The data involved in the human immunome is millions of times larger and way more complex!
We’re not just talking about the various types of immune cells.
No, no, no.
It’s about understanding ALL the interactions these cells have had with pathogens, toxins, and the consequences of our diet and lifestyle throughout our lives.
And, on top of that, the immune system is constantly adapting based on our exposures and experiences.
“You need AI because of the scale of the complexity of all this.”
AI has made a massive impact in numerous areas of genomics and diagnostics.
Check out some recent headlines below
It’s been rocking the house in image classification, speech recognition, and much more. Its ability to learn, process, and predict massive amounts of information is a game-changer.
When it comes to biomedical data, we’re talking about a high level of heterogeneity and complexity. This data comes from various sources like omics data from different platforms, experimental data from labs, information from pharmaceutical companies, publicly available textual data, and manually collated data from databases. It’s a lot to handle. But AI finds potential patterns within this VAST sea of biomedical data.
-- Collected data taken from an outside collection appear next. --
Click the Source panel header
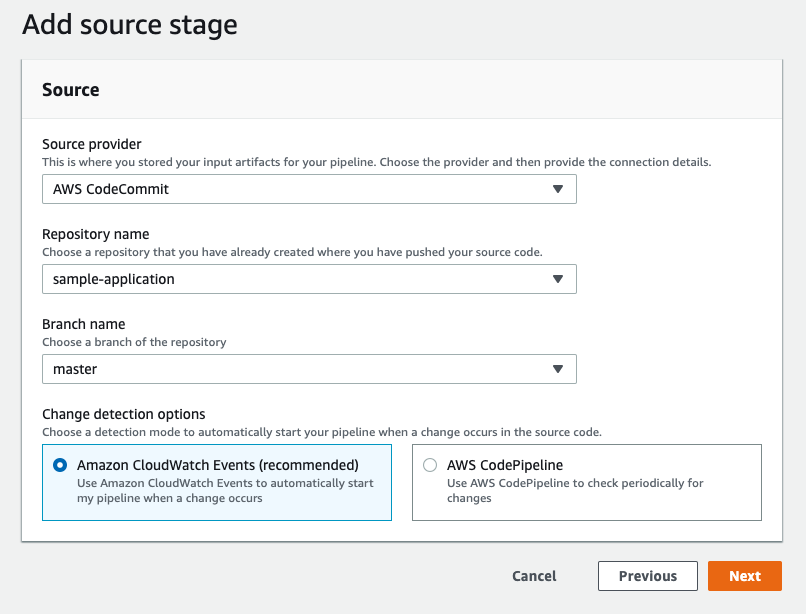The width and height of the screenshot is (806, 614). click(x=71, y=90)
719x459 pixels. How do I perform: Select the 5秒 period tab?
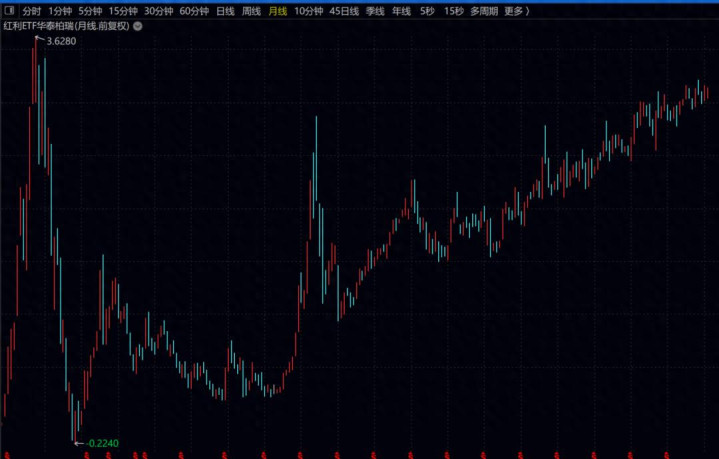(x=427, y=11)
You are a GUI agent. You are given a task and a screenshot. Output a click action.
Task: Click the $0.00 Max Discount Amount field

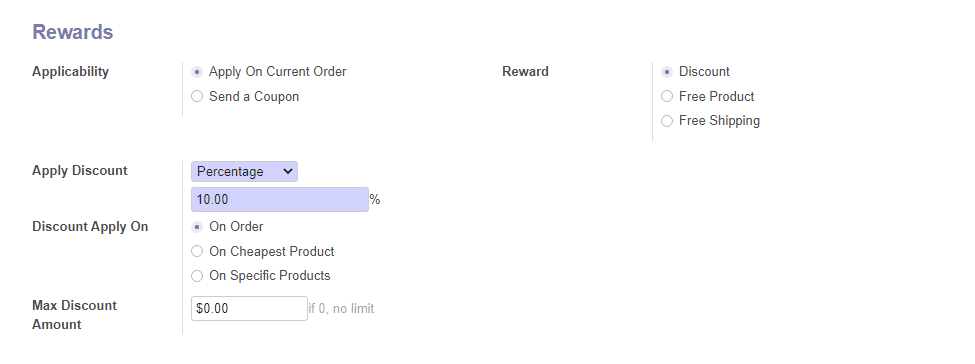pyautogui.click(x=249, y=309)
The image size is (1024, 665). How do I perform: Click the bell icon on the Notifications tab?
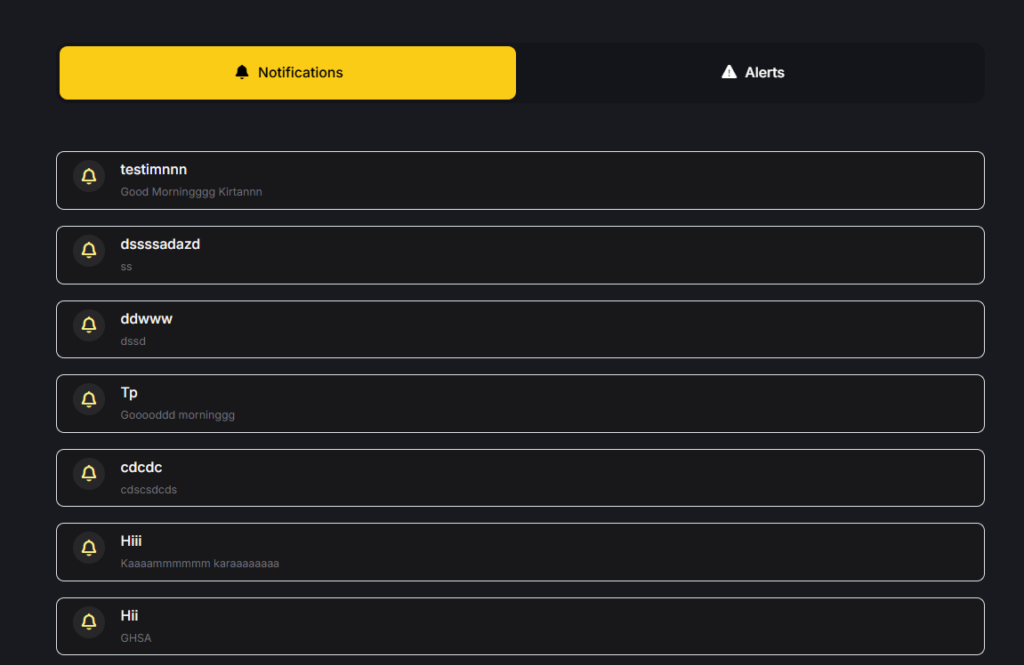click(242, 72)

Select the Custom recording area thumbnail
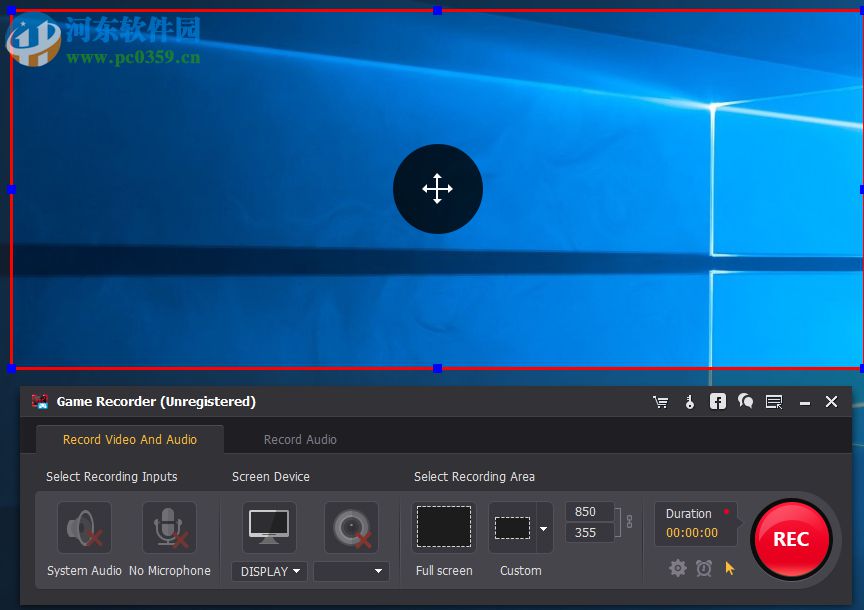point(514,527)
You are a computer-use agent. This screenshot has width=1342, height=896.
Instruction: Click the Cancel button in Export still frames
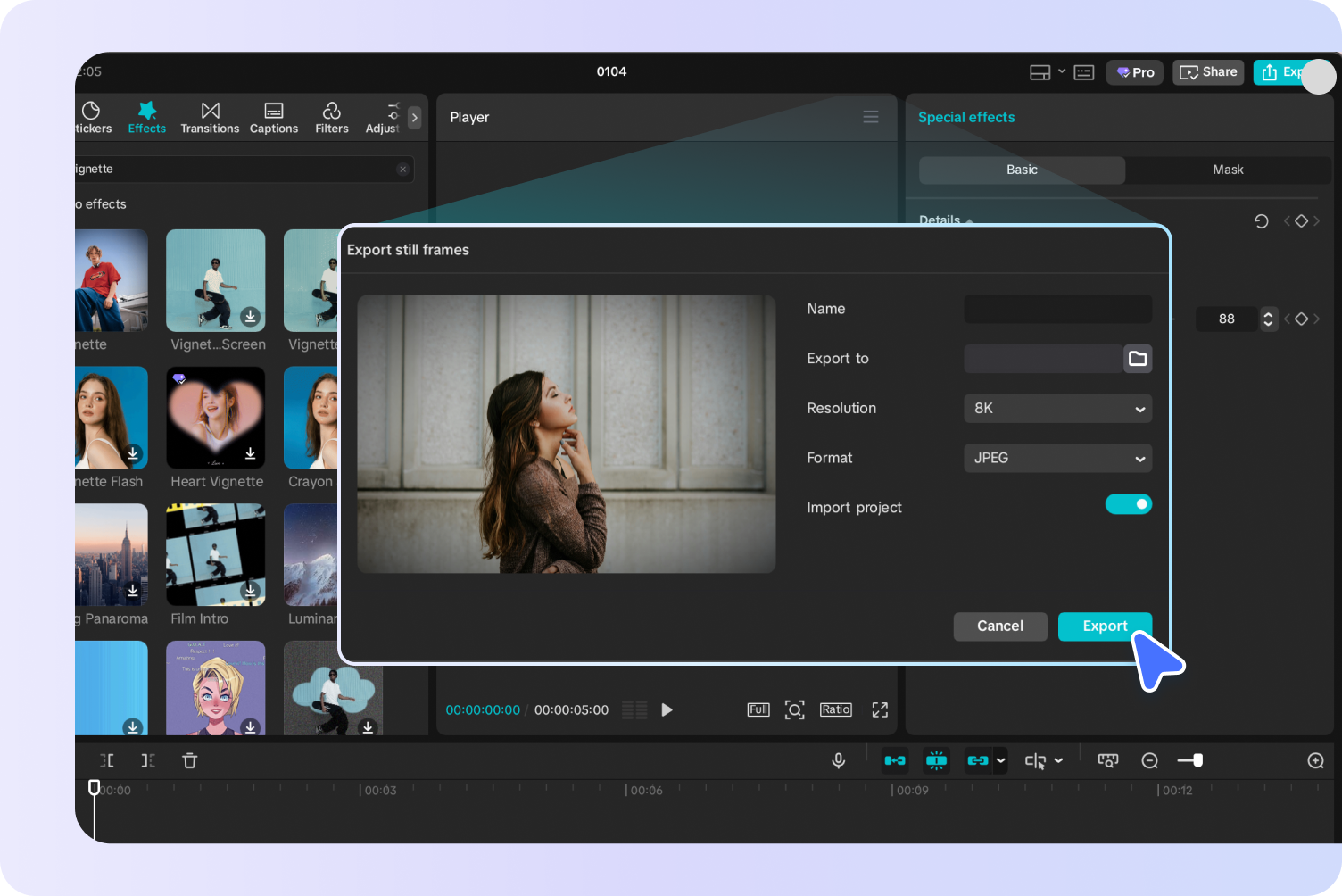(999, 626)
Here’s an incredible example: The AlphaFold2 system used AI to accurately predict the 3D structures of proteins. It blew away the competition in the critical assessment of protein structure prediction!
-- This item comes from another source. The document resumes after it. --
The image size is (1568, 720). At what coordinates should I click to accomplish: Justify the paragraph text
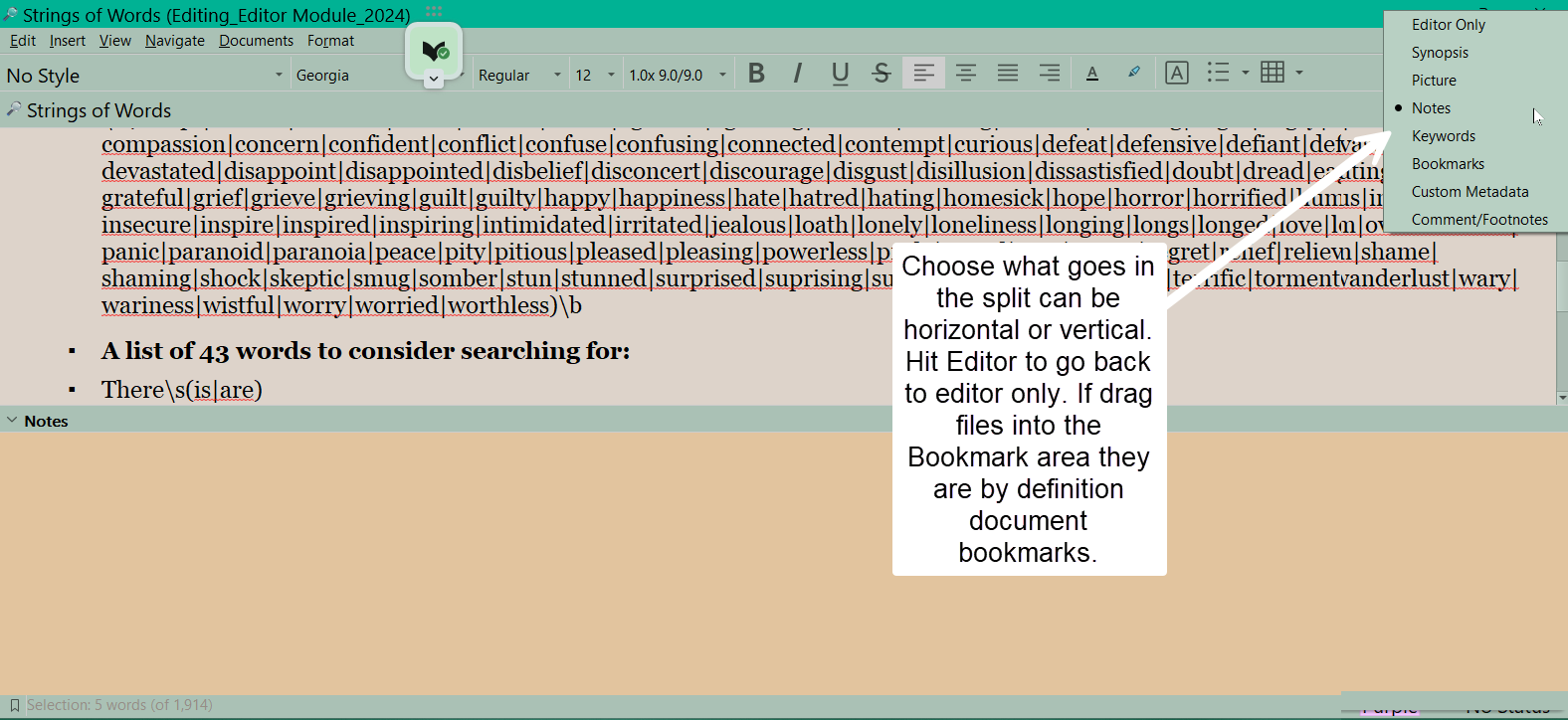coord(1007,74)
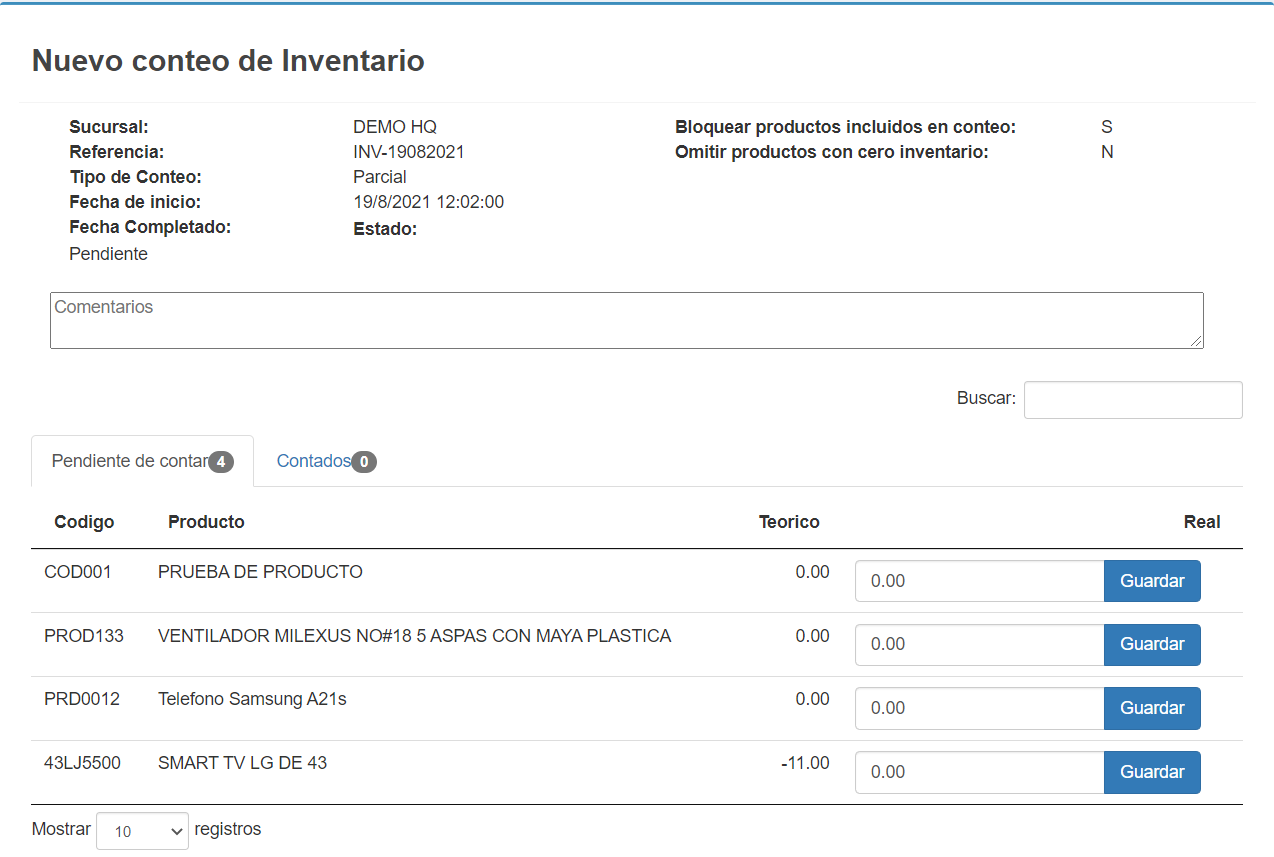Select the Pendiente de contar tab
This screenshot has width=1274, height=857.
tap(130, 461)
Companies are adopting LLMs to aid drug discovery
There is a growing wave of companies building drug design platforms of new generation – Recursion Pharmaceuticals (NASDAQ: RXRX), Insitro, Exscientia (NASDAQ: EXAI), Insilico Medicine, Deep Genomics, Valo Health, Relay Therapeutics (NASDAQ: RLAY), you name it — companies that create highly integrated and automated AI-driven and data-centric drug design processes from biology modeling and target discovery, all the way to lead generation and optimization (the so-called “end-to-end” platforms).
Image source: Arctoris
These “digital biotechs” are trying to transform traditional drug discovery, a notoriously bespoke, artisan process, into a more streamlined, repeatable, data-driven process — more resembling an industrial conveyor line for drug candidates.